American Signature wants to list the leases for 89 stores and distribution centers for sale in Baltimore, Chicago, Indianapolis, Pittsburgh and other markets, according to a court filing. American Signature filed for Chapter 11 bankruptcy protection in November, citing a steep decline in sales due to tariffs, inflation and the weak housing market.
In conjunction with its bankruptcy, the Columbus, Ohio-based company announced plans to close 33 locations of its namesake and Value City Furniture stores. American Signature operated about 120 stores in 17 states when it filed for bankruptcy. In December, it started an auction for about two dozen store leases in 12 states that has not yet concluded.
The U.S. trustee for American Signature's bankruptcy case has opposed the proposed sales listing, citing a conflict of interest between the company and its preferred brokerage, A&G Realty Partners. The trustee, Andrew Vara of the U.S. Department of Justice, said that the conflict stems from the fact that affiliates of A&G's owners are American Signature's landlords for 36 of the properties that are slated for sale.

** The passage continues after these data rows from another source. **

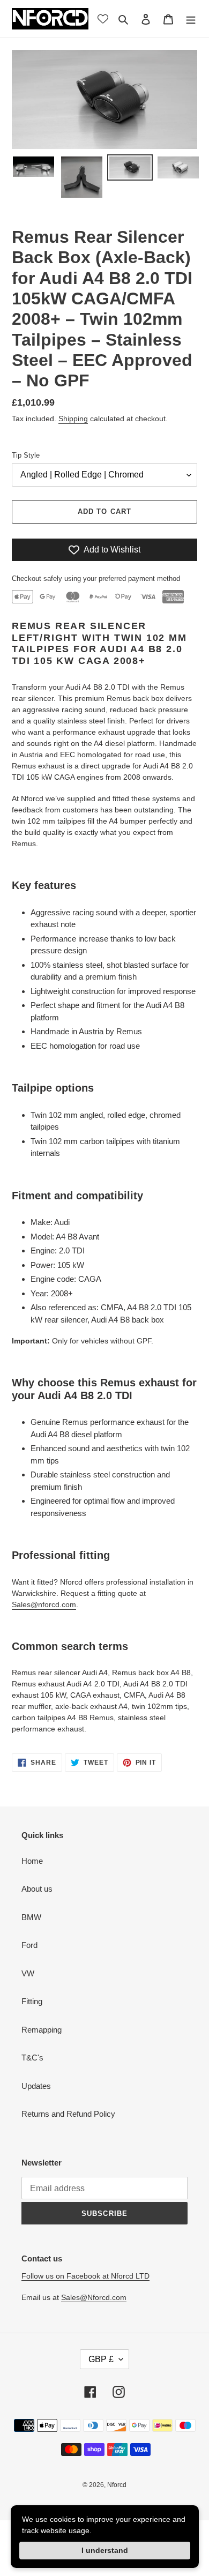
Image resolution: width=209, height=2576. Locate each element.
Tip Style (26, 455)
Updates (36, 2085)
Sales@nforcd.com (44, 1604)
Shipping (73, 418)
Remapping (41, 2029)
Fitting (31, 2001)
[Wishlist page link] (103, 18)
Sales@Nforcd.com (93, 2297)
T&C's (32, 2057)
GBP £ (101, 2359)
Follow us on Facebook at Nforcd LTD (85, 2276)
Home (32, 1860)
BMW (31, 1917)
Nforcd (116, 2485)
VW (27, 1973)
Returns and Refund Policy (68, 2113)
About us (37, 1888)
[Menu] (191, 19)
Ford (29, 1945)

"A&G's interests in both sides of the proposed transactions with these landlords create an unavoidable conflict of interest and prevent A&G from holding an undivided loyalty to the debtors' estates," Vara said in a Monday court filing.
"The debtors have a fiduciary duty to their estates and creditors to maximize the value to their estates in connection with these transactions," Vara said. It added "that duty fundamentally diverges from the interests of the landlords whose leases are covered" by a services agreement between American Signature and A&G.
American Signature and A&G had not filed responses to the U.S. trustee's objection as of Wednesday morning. An A&G spokesperson declined to comment to CoStar News. American Signature did not respond to requests for comment. A hearing on American Signature's request to retain A&G is scheduled for Wednesday.
Still, American Signature may liquidate and wind down its operations, depending on whether the court approves its preferred stalking-horse bidder for its assets.
Last month, American Signature filed notice with the bankruptcy court that affiliates of the Schottenstein family are the company's preferred stalking-horse bidder, meaning they can set the initial bid for the assets. The Schottenstein family, a major shareholder of American Signature, submitted a bid of $148 million for the company. A hearing to approve the bidder is scheduled for Jan. 28.
For the record
Pachulski Stang Ziehl & Jones is American Signature's legal counsel in the bankruptcy case. Berkeley Research Group serves as the restructuring adviser, and SSG Capital Advisors acts as the investment banker.